KGGR is a daytimer station. By day, it transmits with 3,300 watts; however, since AM 1040 is a clear channel frequency reserved for Class A WHO in Des Moines, Iowa, KGGR must sign-off at night to avoid interference. During critical hours, the station broadcasts at 2,800 watts. It uses a non-directional antenna, located off Military Parkway in South Dallas.

==History==
On June 8, 1947, the station signed on the air as KIXL. The station was owned by Variety Broadcasting led by Lee Segall, and included celebrity stockholders Greer Garson and William Holden. Later on, it founded a sister station, KIXL-FM on 104.5 MHz, later known as KEZT and now as KKDA-FM. Segall programmed a long-running and successful beautiful music format on KIXL, which was simulcast on KIXL-FM ("104 on both dials").
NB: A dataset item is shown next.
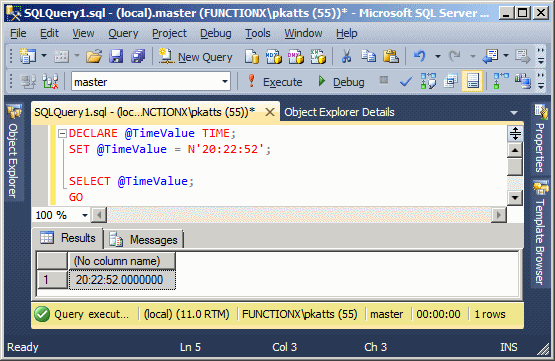Click the Cut scissors icon
The height and width of the screenshot is (361, 555).
pyautogui.click(x=346, y=56)
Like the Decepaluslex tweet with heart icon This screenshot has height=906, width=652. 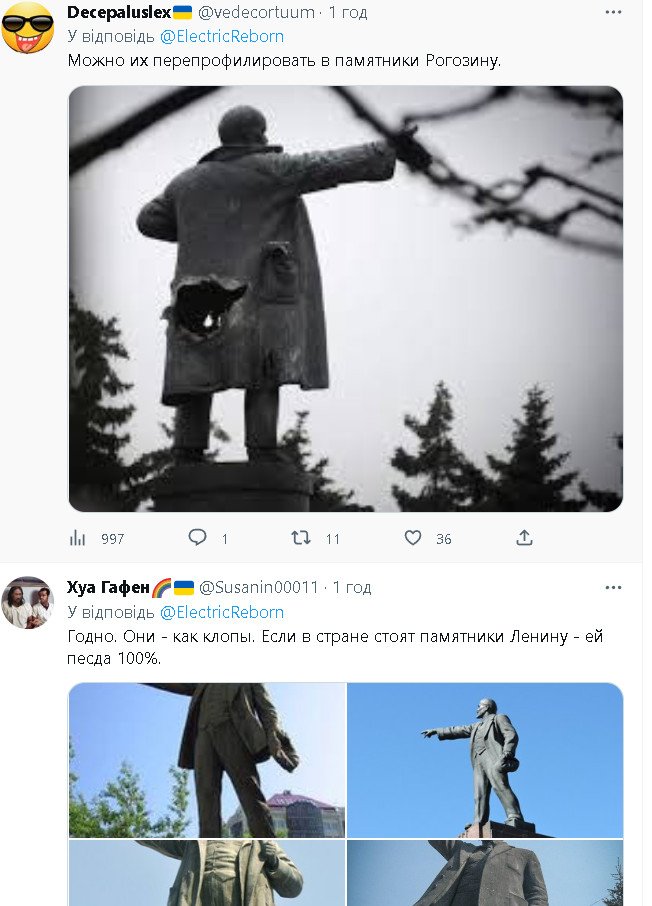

In the 1970s and 1980s, the station was owned by Crawford Broadcasting as KPBC, featuring Contemporary Christian music until a new 24-hour station at 770 kHz was created by Crawford.

Studios were located at 1401 South Akard in Dallas from 1947 to 1973, at 3201 Royalty Row in Irving (same as present KAAM), and in south west Dallas after the mid nineties. KGGR increased its day power to 3,300 watts in the early 2000s, but still as a daytimer. It moved to studios located at Highway 67 beside Executive Air Park (former Red Bird Airport). An FM translator was licensed to rebroadcast KGGR on 102.5 MHz in January 2009. K273BJ 102.5 no longer simulcasts KGGR, but 94.9 KLTY-FM-HD2, which airs a Spanish-language Contemporary Christian format known as "El Pez" (The Fish). KGGR does simulcast from a new translator, K295DA (106.9 MHz) in Dallas.
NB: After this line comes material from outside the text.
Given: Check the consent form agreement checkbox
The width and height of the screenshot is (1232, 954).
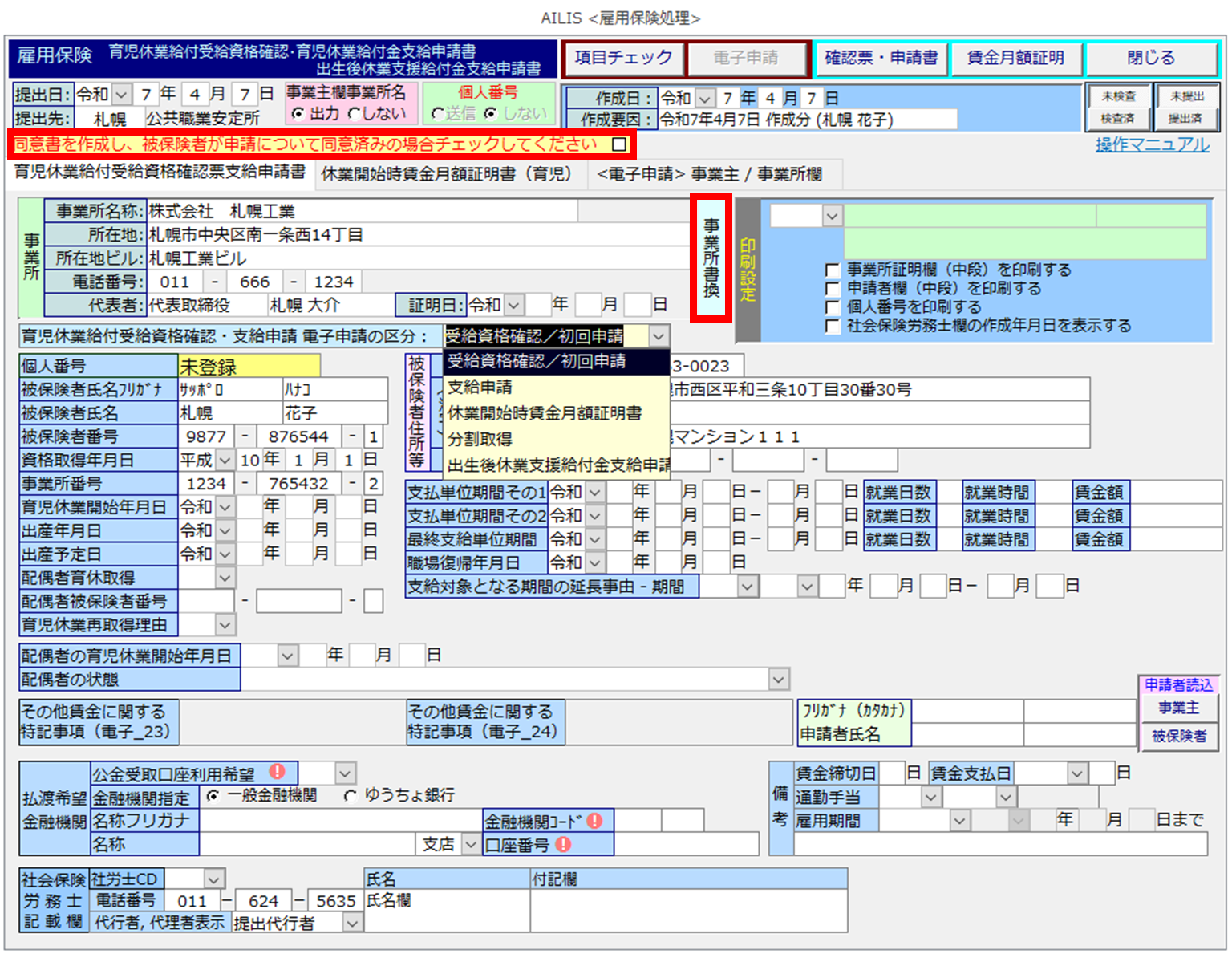Looking at the screenshot, I should click(619, 144).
KGGR's former sister stations KHVN and KKGM were purchased by iHeartMedia and they became affiliates of the Black Information Network, leaving KGGR as the only Gospel-formatted station in the metroplex.

On December 30, 2021, Florida-based MARC Radio Group announced its intent to acquire KGGR and K295DA from Mortenson Broadcasting for $650,000. The sale was consummated on April 13, 2022.